-Las pesadillas son tal vez la faceta más desconcertante y misteriosa de la experiencia onírica. En líneas generales suelen revelar un gran estado de ansiedad o la revisión inconsciente de un trauma pasado que no logra ser asimilado por el individuo durante la vigilia.
-Las pesadillas son más frecuentes de lo que se suele creer. Aunque existe un cierto número de personas que por su estado mental y emocional sufren de pesadillas crónicas, los sueños terroríficos son comunes a todos, incluso a los seres emocionalmente más equilibrados.
-Si está desnudo en un sitio público y le resulta muy incómodo y embarazoso, a pesar de que otra gente no parece ni darse cuenta de su situación, cabe preguntarse si hay alguna faceta de su vida en la que se siente poco seguro, sofocado o con poca capacidad.
-El hecho de que los otros personajes en el sueño no se dan cuenta de su dilema quiere decir que nadie más ve sus supuestas incapacidades, por lo que probablemente no son ciertas sino producto de una mala auto-imagen.
-La conclusión ideal de este sueño es una sensación de confianza y seguridad en si mismo a pesar de su desnudez.

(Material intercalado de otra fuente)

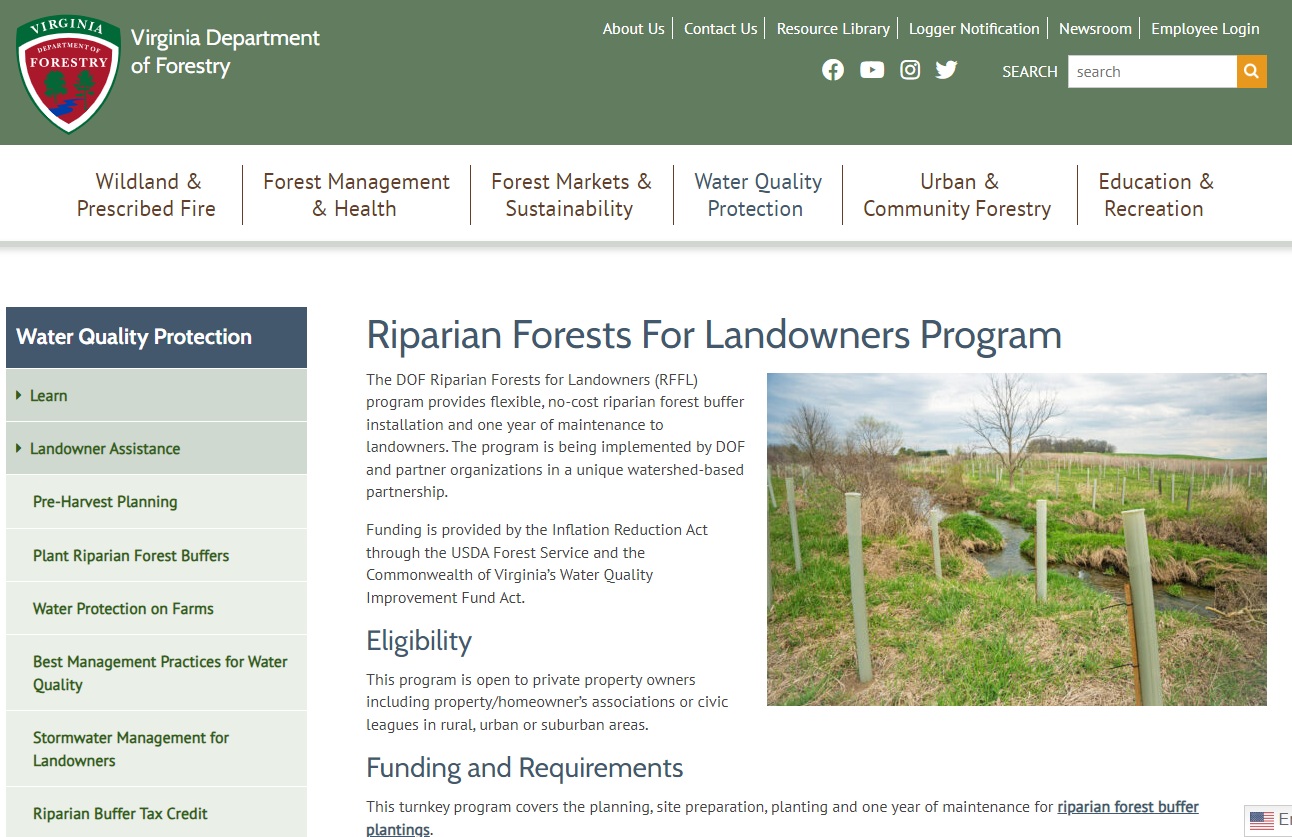
Task: Click the orange search magnifier icon
Action: 1251,71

-La experiencia onírica en sí misma puede diferir de individuo a individuo tanto en los temas que producen horror, como en la intensidad de este sentimiento. Para algunos la pesadilla puede ser recordada simplemente como un mal sueño, mientras que para otros el terror puede resultar una experiencia insoportable, hasta llegar a provocarles insomnio antes que correr el riesgo de volver a soñar lo mismo.
-Tanto los hombres como las mujeres y los niños pueden tener pesadillas, ya que estas no hacen referencia a los sexos ni las edades.